> [Exercise description] Repeat the lines of the data exactly, from the first one through the one that contains "800x480 pixels.".

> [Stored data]
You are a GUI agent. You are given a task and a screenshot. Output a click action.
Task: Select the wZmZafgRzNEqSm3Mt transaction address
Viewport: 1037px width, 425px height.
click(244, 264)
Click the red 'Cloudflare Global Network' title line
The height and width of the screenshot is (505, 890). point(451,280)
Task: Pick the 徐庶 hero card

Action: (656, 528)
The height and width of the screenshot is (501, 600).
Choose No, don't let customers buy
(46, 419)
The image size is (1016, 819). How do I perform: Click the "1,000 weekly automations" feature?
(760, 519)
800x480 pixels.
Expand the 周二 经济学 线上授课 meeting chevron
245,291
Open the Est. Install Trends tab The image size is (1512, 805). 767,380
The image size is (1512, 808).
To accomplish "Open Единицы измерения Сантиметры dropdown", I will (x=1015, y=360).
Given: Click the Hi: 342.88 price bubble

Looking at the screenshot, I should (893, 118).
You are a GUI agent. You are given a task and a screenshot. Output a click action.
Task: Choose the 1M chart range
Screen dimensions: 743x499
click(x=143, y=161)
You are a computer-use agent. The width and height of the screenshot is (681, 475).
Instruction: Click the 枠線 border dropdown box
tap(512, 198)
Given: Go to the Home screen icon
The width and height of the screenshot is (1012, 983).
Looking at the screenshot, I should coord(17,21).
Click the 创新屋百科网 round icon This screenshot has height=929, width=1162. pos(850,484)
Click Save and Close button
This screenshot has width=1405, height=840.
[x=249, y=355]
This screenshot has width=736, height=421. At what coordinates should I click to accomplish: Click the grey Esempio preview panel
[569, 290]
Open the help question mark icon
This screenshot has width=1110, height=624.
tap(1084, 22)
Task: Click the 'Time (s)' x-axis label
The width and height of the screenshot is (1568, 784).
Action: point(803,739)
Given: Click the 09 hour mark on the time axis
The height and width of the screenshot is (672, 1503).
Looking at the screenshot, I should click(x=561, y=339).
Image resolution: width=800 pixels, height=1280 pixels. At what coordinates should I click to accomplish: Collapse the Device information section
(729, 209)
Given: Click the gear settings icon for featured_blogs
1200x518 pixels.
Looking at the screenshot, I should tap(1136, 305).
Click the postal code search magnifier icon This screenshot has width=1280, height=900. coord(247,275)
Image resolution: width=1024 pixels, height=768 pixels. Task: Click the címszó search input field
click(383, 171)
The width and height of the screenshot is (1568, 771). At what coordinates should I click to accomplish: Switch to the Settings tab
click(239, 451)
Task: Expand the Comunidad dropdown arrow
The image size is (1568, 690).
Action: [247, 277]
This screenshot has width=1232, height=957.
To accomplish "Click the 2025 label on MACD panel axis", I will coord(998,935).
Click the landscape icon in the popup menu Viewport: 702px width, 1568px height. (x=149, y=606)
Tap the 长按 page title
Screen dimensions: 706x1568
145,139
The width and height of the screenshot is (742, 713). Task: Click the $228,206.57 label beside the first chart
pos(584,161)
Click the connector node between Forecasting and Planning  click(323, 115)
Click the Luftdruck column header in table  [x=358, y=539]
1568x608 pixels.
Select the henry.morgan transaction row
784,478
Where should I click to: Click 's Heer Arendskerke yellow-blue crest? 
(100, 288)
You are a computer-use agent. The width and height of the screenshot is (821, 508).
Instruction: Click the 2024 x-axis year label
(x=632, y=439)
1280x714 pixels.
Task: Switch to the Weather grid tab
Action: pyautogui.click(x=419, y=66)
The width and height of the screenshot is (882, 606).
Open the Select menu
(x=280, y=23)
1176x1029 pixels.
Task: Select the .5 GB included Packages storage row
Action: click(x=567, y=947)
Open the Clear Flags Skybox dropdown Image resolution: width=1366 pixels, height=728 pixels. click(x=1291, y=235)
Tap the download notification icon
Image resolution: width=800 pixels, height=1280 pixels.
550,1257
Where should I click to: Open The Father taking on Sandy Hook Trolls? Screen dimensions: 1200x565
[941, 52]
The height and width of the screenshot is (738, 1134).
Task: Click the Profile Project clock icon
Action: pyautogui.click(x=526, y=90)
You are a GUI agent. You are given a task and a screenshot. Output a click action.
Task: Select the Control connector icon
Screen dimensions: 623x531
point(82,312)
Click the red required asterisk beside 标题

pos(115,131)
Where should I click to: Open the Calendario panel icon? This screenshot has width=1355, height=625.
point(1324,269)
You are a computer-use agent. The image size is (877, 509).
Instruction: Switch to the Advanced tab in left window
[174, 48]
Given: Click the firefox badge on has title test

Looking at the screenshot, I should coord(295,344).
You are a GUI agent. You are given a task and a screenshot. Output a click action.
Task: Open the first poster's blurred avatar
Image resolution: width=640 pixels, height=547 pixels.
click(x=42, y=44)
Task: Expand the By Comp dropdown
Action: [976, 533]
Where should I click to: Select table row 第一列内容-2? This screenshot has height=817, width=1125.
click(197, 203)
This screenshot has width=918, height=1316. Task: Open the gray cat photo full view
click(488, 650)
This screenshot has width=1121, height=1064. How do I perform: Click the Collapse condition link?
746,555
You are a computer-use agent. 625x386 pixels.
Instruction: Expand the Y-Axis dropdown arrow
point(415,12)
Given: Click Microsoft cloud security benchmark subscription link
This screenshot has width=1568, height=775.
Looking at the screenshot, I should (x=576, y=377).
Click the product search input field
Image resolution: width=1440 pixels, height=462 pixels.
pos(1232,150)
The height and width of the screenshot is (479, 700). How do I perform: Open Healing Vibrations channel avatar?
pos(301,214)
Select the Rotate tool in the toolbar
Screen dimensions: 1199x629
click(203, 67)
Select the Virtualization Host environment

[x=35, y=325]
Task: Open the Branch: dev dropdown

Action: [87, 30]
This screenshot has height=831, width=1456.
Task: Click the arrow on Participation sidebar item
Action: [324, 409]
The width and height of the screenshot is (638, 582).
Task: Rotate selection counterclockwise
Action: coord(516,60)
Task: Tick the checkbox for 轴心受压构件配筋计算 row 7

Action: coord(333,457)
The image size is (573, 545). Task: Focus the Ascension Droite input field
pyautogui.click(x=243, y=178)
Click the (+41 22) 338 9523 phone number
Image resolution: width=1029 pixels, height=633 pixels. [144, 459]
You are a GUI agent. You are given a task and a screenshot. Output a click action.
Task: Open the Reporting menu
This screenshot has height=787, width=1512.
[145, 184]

> [Written response]
You are a GUI agent. You are given a task and a screenshot. Output a click action.
Task: Select the wZmZafgRzNEqSm3Mt transaction address
Viewport: 1037px width, 425px height.
click(244, 264)
Click the red 'Cloudflare Global Network' title line
The height and width of the screenshot is (505, 890). point(451,280)
Task: Pick the 徐庶 hero card

Action: (656, 528)
The height and width of the screenshot is (501, 600).
Choose No, don't let customers buy
(46, 419)
The image size is (1016, 819). How do I perform: Click the "1,000 weekly automations" feature?
(760, 519)
800x480 pixels.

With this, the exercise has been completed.